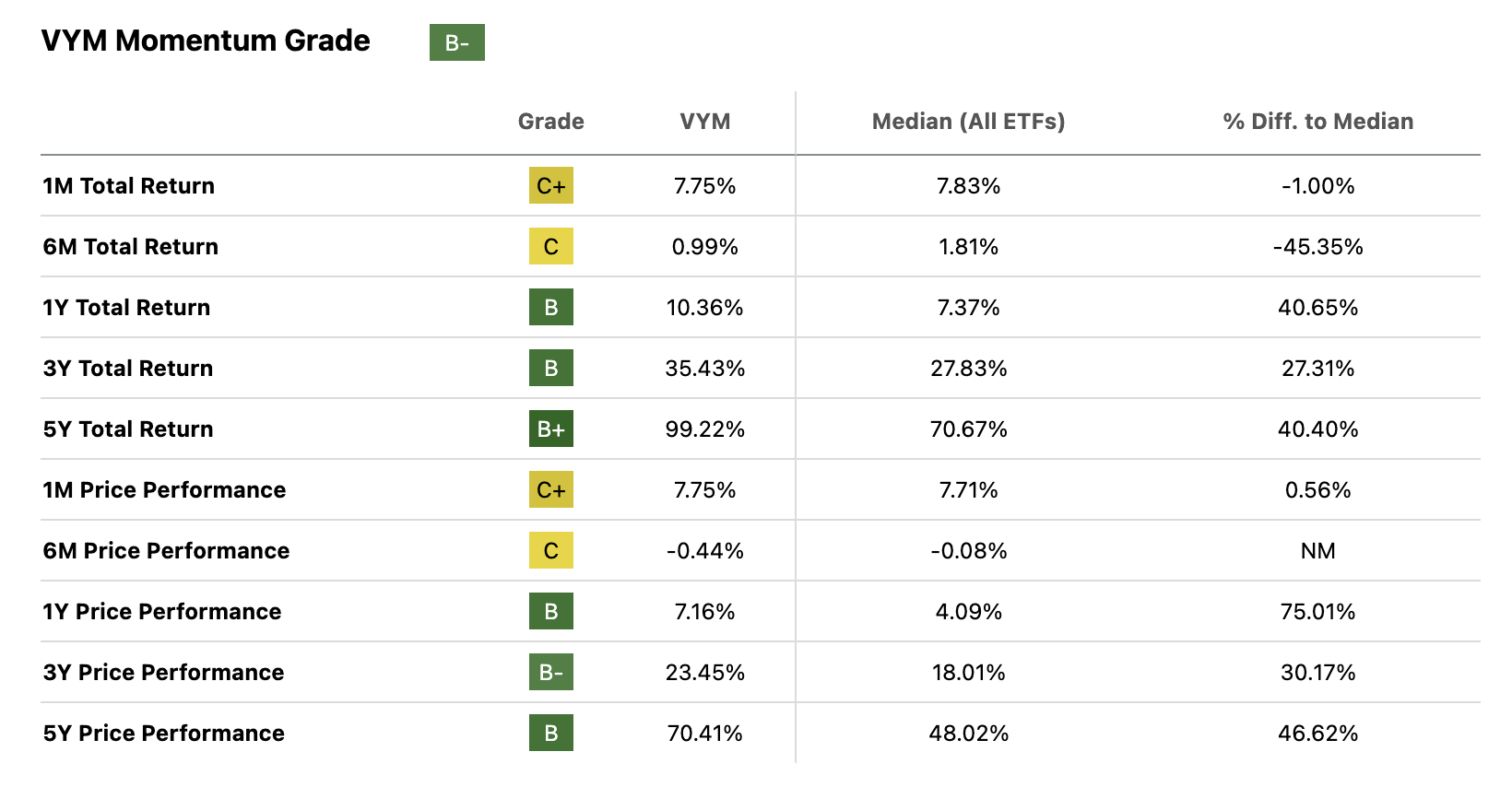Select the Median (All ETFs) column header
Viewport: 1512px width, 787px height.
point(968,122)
...
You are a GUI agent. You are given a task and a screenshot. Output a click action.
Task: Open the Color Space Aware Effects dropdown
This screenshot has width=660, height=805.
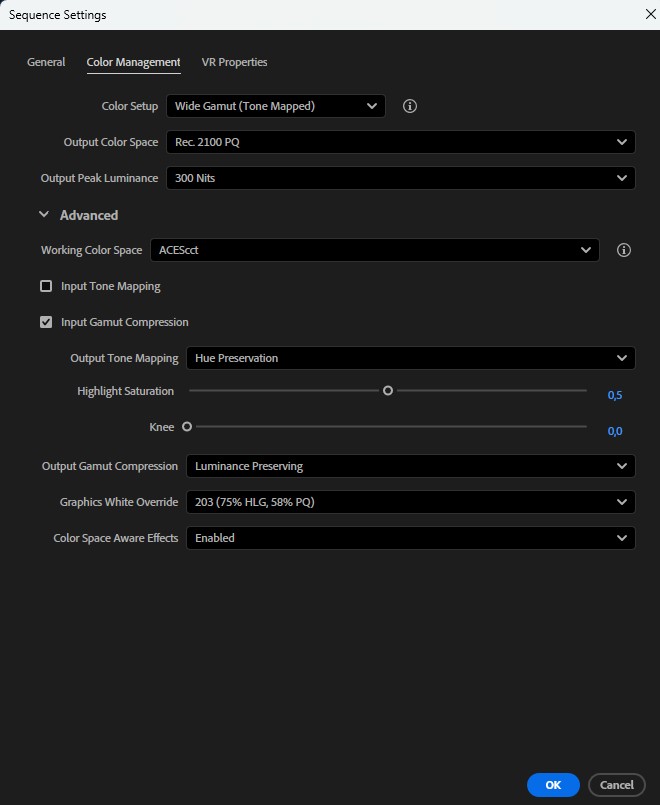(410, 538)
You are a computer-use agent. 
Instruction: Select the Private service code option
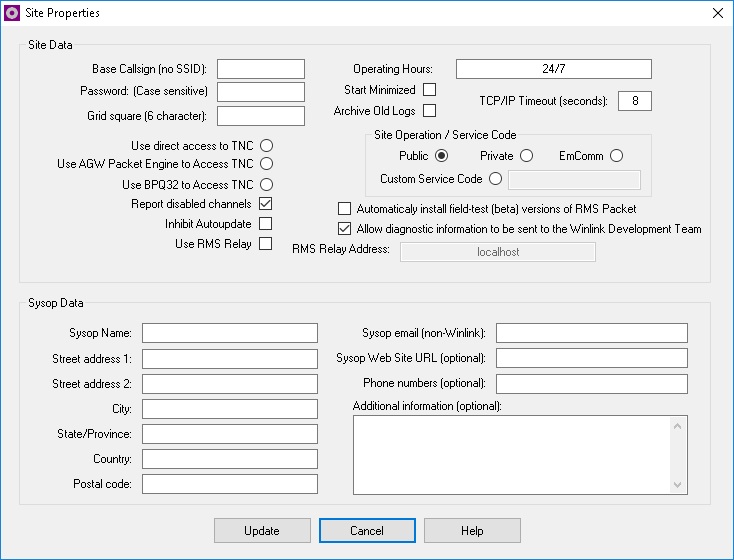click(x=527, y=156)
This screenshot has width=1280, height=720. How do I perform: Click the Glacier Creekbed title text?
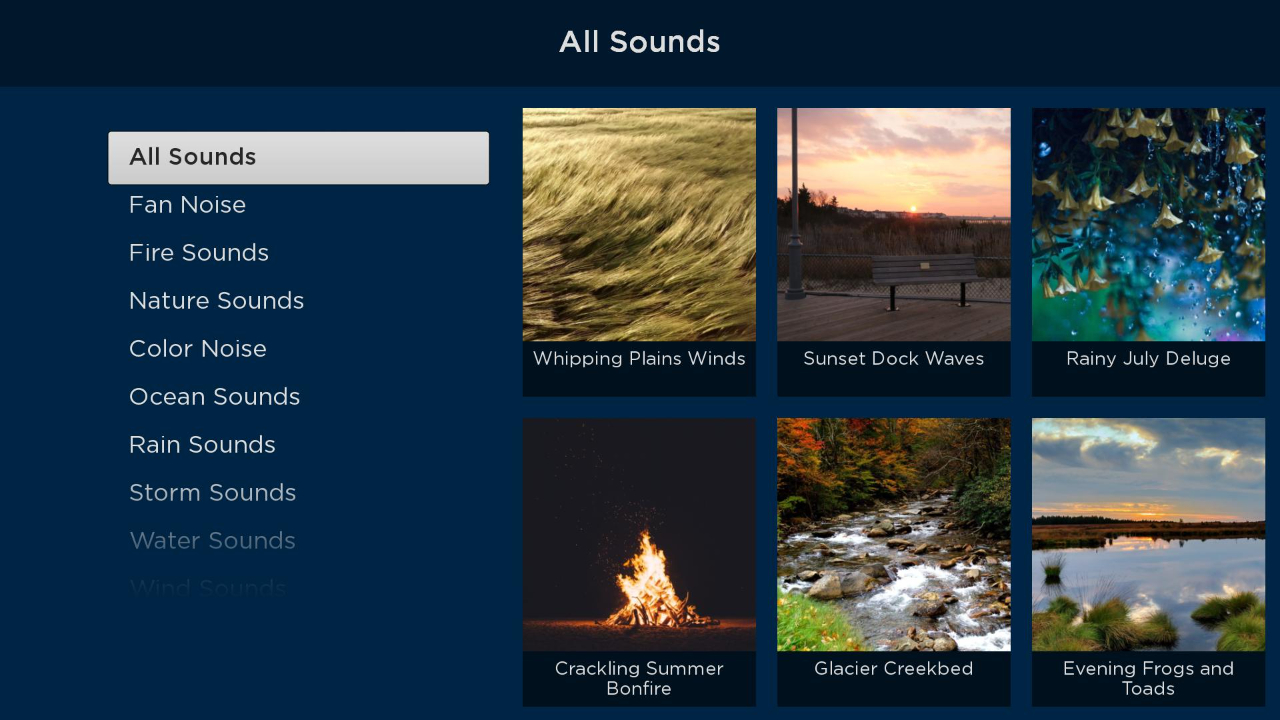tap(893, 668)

▶ ASSIGNED TASK: Please copy all lines of the listing in which the string "agent" occurs.

▶ COMPLETED TASK:
You are a GUI agent. You are given a task and a screenshot. Output a click action.
You are a computer-use agent. 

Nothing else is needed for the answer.